1. Having the ability in dancing to perform both roles of lead and follow competently.

Earlier this week I made a post in my new tumblr account about my experiences as competing in both roles as a lead and follow at the Boston Tea Party this past weekend. It got a decent amount of feedback so I figured I would expand a bit on the topic.

So You Are a Lead, Why Follow?

About a year after I started dancing I was told that they wanted me to teach at my college scene after the summer. To prepare for it back home in California I took introduction to Lindy Hop classes as a follow for twofold reasons; first to learn how to teach swing dance lessons and second to understand the role of a follow. The second reason mainly came from annoyance of having lead instructors responding with “I don’t know, you just follow” to class questions from follows.

I have a few reasons these days why I follow. One of them is because it is a different experience, that presents a unique set of challenges that I don’t find in leading. As a follow how do I insert my own styling and personality within the framework that my lead provides for myself? My lead gives me some free time to improvise, what do I do with this time? The questions could go on. Another big reason is it helps me immensely in learning how to be a considerate lead. When you follow a decent amount you learn what pisses follows off. Ideally what follows is not fricken doing those things. This translates to my teaching because I can break down to newbie dancers from personal experience how not to piss off people on the social dance floor.

Isn’t It Awkward?

Yep, there have been some awkward moments taking classes as a male follow. Mainly only in intro to Lindy Hop classes, I have gotten odd looks and male leads looking fairly uncomfortable having me in closed position. Largely though I have gotten nothing but positive encouragement and support. While I usually have to do the asking from leads if I want to follow, I was pleasantly surprised that at Boston Tea Party I was asked to dance as a follow a few times. One thing I always give kudos to the Oberlin, Ohio swing dance scene is the fact that I frequently get to asked to dance as a follow there and I associate them with being a role-model for an open and accepting community.
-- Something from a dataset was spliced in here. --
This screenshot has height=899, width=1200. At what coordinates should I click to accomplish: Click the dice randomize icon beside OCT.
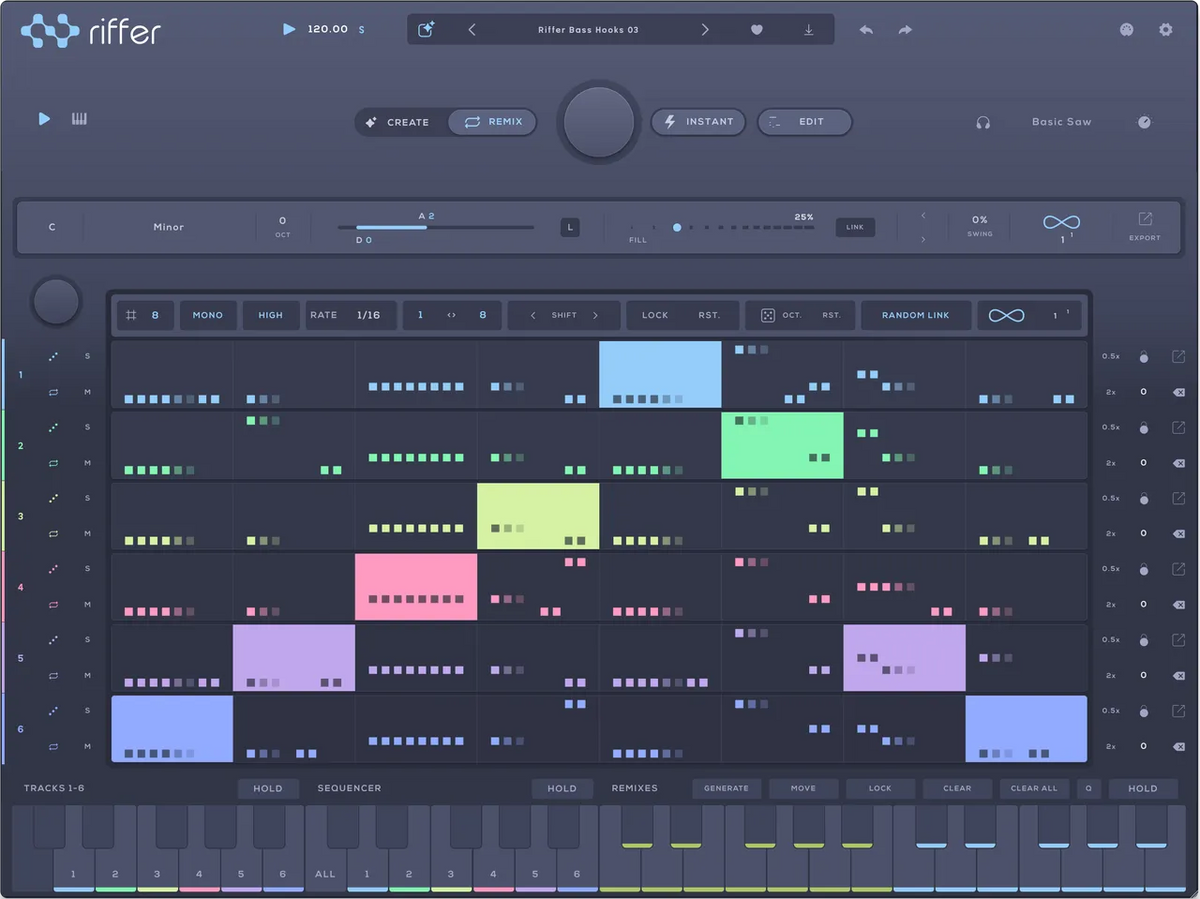coord(767,315)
Speaking candidly my biggest apprehension about competing as a male follow is people interpreting me as mocking that dancing role. While it presents a different set of challenges, I consider it an equally difficult role as leading and the last thing I would want is people interpreting my dancing as looking down upon it. I’ve always wondered if I get somewhat of an unfair advantage of being a male follow because I tend to stick out more in the prelims in a J&J for obvious reasons. In addition I have wondered how judges deal with that situation.

Last but not Least

To quote my tumblr post, my personal opinion on the whole matter is frankly I don’t give a damn what gender what my follows or leads are, just if they can dance. However I would be happy to hear your experiences or opinions on the matter, feel free to shoot me an email or post in the comment box below.

5 thoughts on “The Life of an Amibdancetrous Dancer

  1. Loving the male follows. Female leads have been commonplace for a while, great to see the male followship growing – as it certainly is within my own smallish scene!

    It just takes one (like you) to set it off, and then other men see that you don’t get ridiculed for it, and give it a try themselves. Bring it on – the more we can gender-bend, the less of a novelty it becomes, and the less you’ll need to worry that you look like you’re mocking follows.

    The thing that now needs to happen is for dancers in male-male dances to stop camping and hamming it up, “ooh look, don’t we look gay! titter! simper! do you like my swivels?” Max and Thomas have been a little guilty of this, but they also totally pioneered male-male dancing in the super-famous hip-hoppy tribute to the Kevin & Carla Love Me or Leave Me routine 🙂

    FInally – welcome to tumblr 😀

  2. In my scene (Barcelona) we are several (male) leads that like to try following sometimes, it’s fun (and also a challenge). After all there are quite a few (female) follows that learn to lead to compensate for the deficit of leaders.

    I had a really memorable dance once, with a girl that also does both roles well, in which we kept changing our role in the middle of the song. It was one of the first dances of that night, and after it I knew it was the best I would have there (and it was).

    But, in my heart, I’m a lead, so I only follow when needed in class or rarely in social dance when asked or if I feel like doing it.

  3. Yay for breaking out of gender roles! I love that the swing dance community is more accepting of role reversals, maybe one day we’ll have equal amounts of both genders dancing both parts.